From My Window on a Rainy Sunday Morning

The rain is diluting the color this morning, stripping yellows and reds from the trees and washing them into the gutter like a painter’s palette washed out in the sink. And yet the leaves are doing their best to resist- gobbing up the gutters and piling up as high as the curb, establishing a beachhead of autumnal color against a slick black street and cracking sidewalk. I’m sitting in my window with a hot cup of tea that has infused its delicate flavor with cinnamon. A few months back I decided to store a ziploc bag of ground cinnamon along with my tea in a small tin can because, well, I had no other place to put it. The tin seemed as good a place as any, and I didn’t imagine then that the cinnamon would seep through the ziploc and infect sir earl and lady grey. Fortunately, the result is quite tasty, as are the flakes of sugar clinging to my fingertips…the last bits leftover from the chocolate frosted doughnut i devoured for breakfast.
As the rain continues to fall an occasional car will swoosh through the street- the sound of tires through puddles is one of my favorites. My neighbor Steve is coming home from the drugstore, white plastic bags in one hand, and a sagging, broken black umbrella in the other. He is dodging puddles as if they were landmines, tiptoeing and hopping through the street as only an effeminate, elderly and uncoordinated overweight white man can.
Garrison Keillor is on the radio, and despite how wonderful the sound of his voice may be I cant help but wonder if I should replace his whispering with the drip drop of the rain to unmute the silence of the morning.
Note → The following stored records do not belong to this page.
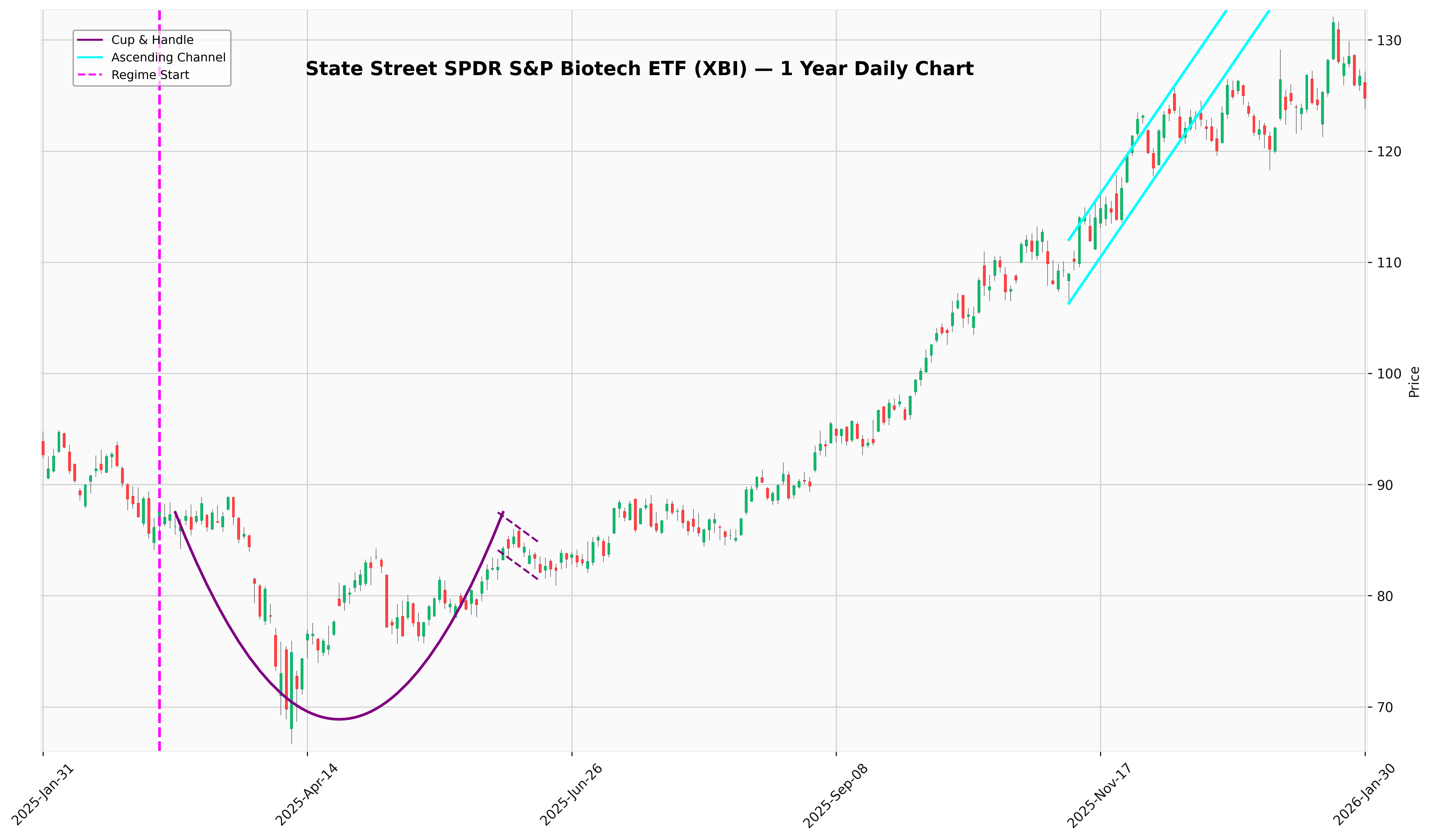Click the Ascending Channel legend label
Screen dimensions: 1430x840
tap(168, 57)
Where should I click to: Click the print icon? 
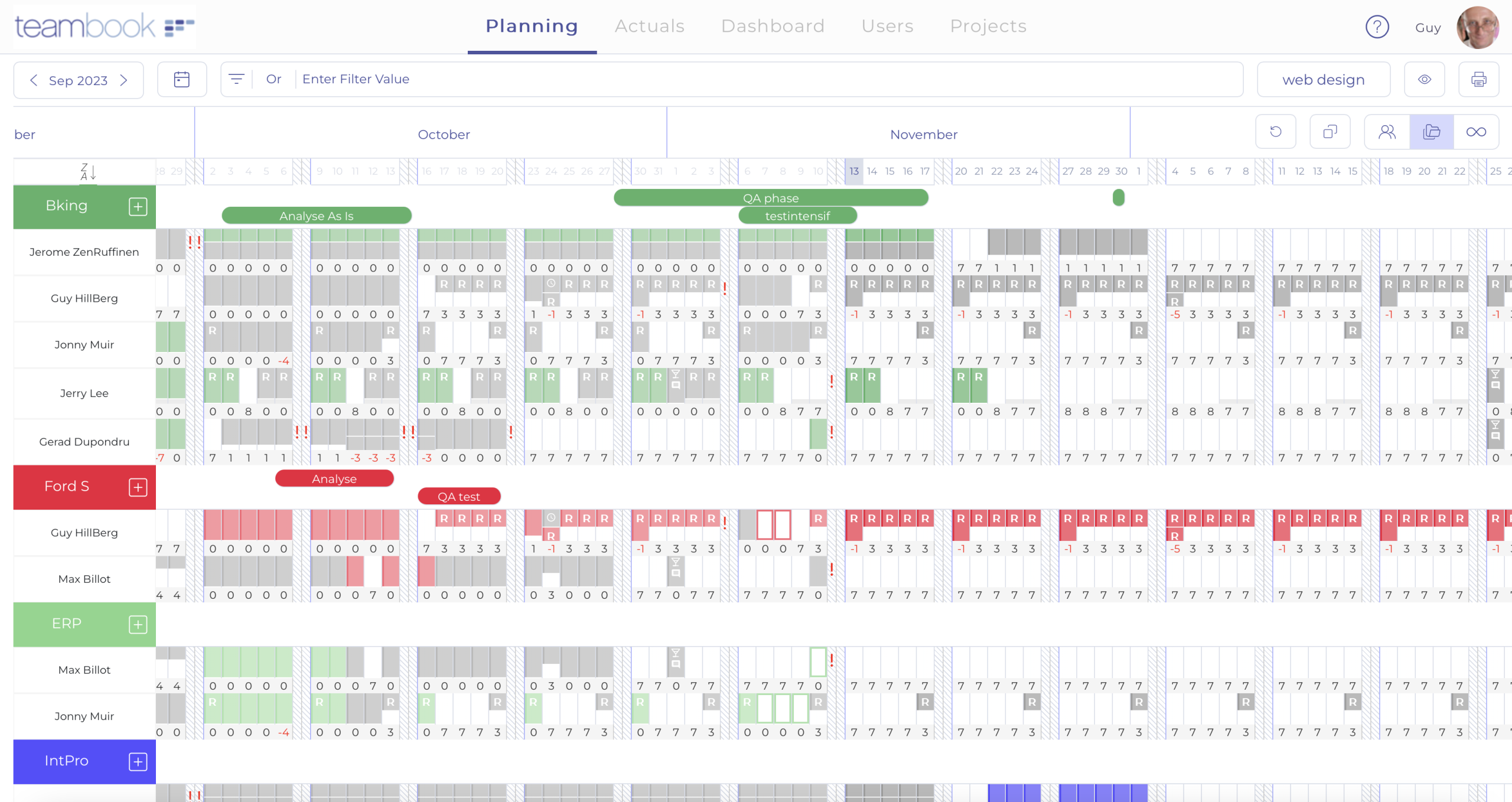click(x=1479, y=79)
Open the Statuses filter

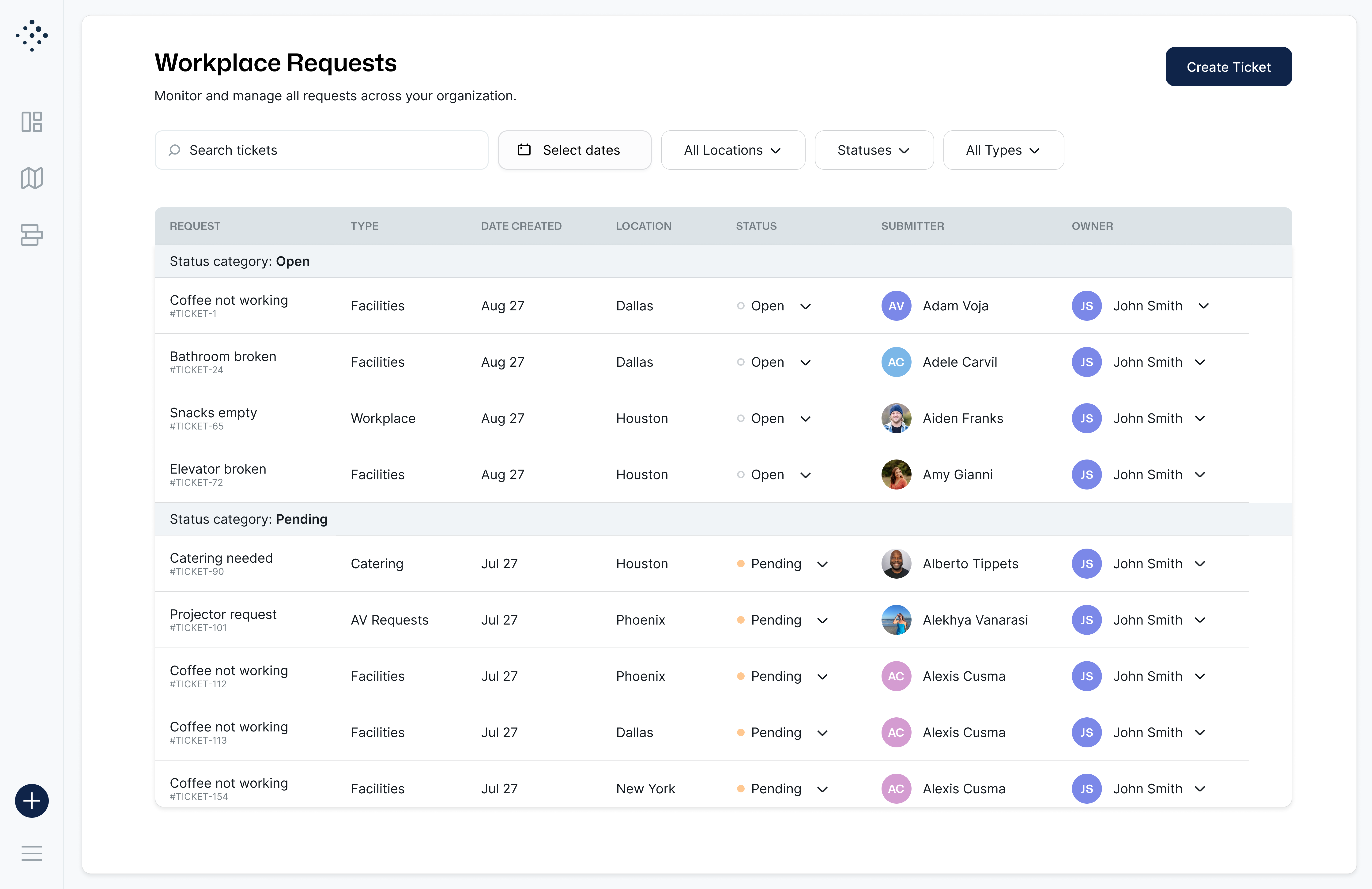click(x=873, y=150)
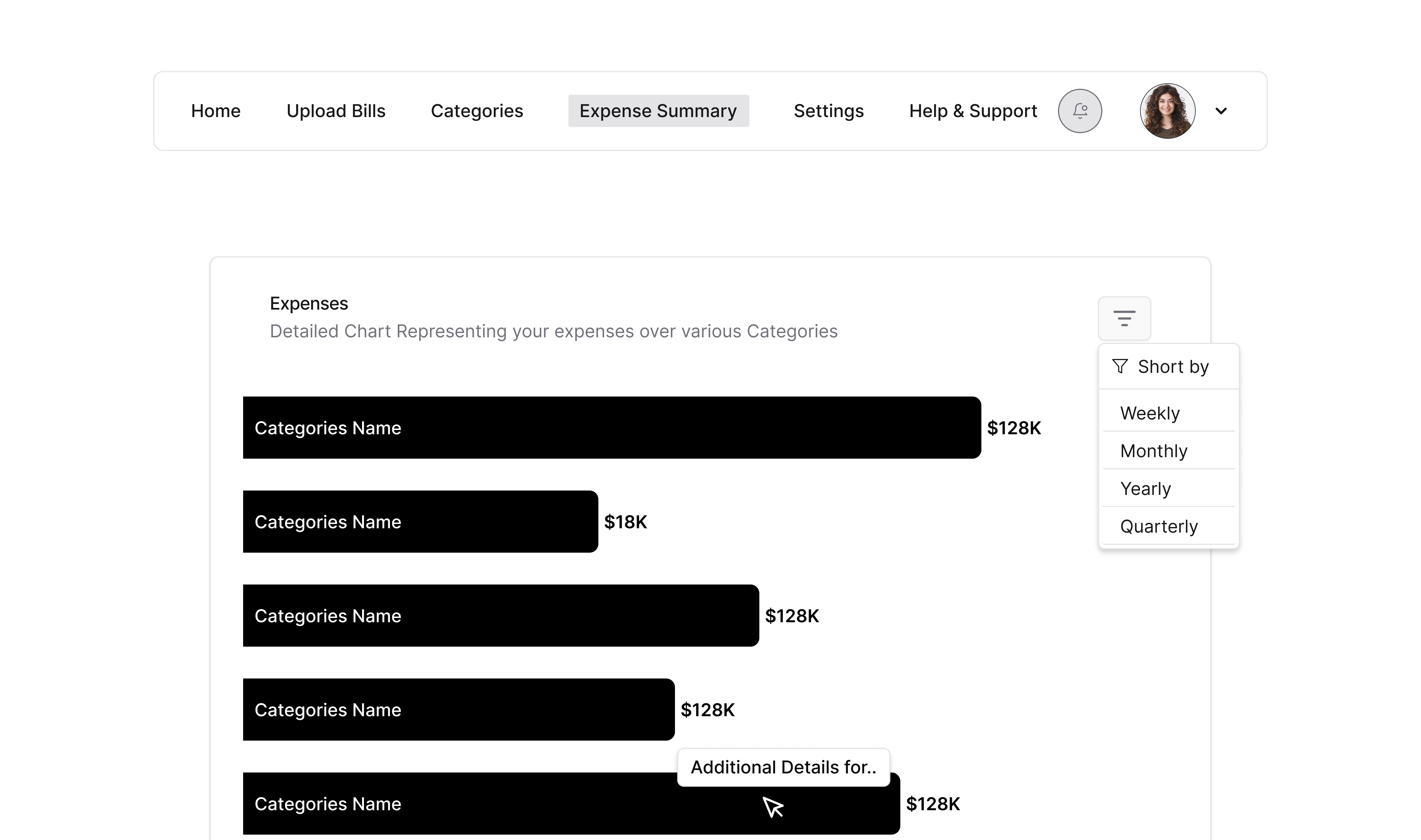
Task: Open the Upload Bills page
Action: tap(336, 111)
I’ll wait until after Lake Wobegon, where all the women are strong, all the men are good-looking and all the children are above average, and cold rainy mornings like this are so commonplace that they give Garrison ample opportunity to reflect and say in his hushed, watery and drawn-out nasal-whistling way, “Thank you, God, for this good life and forgive us if we do not love it enough.” Because we don’t love it enough even though there is so much to love, with rainy Sunday mornings being at the top of the list.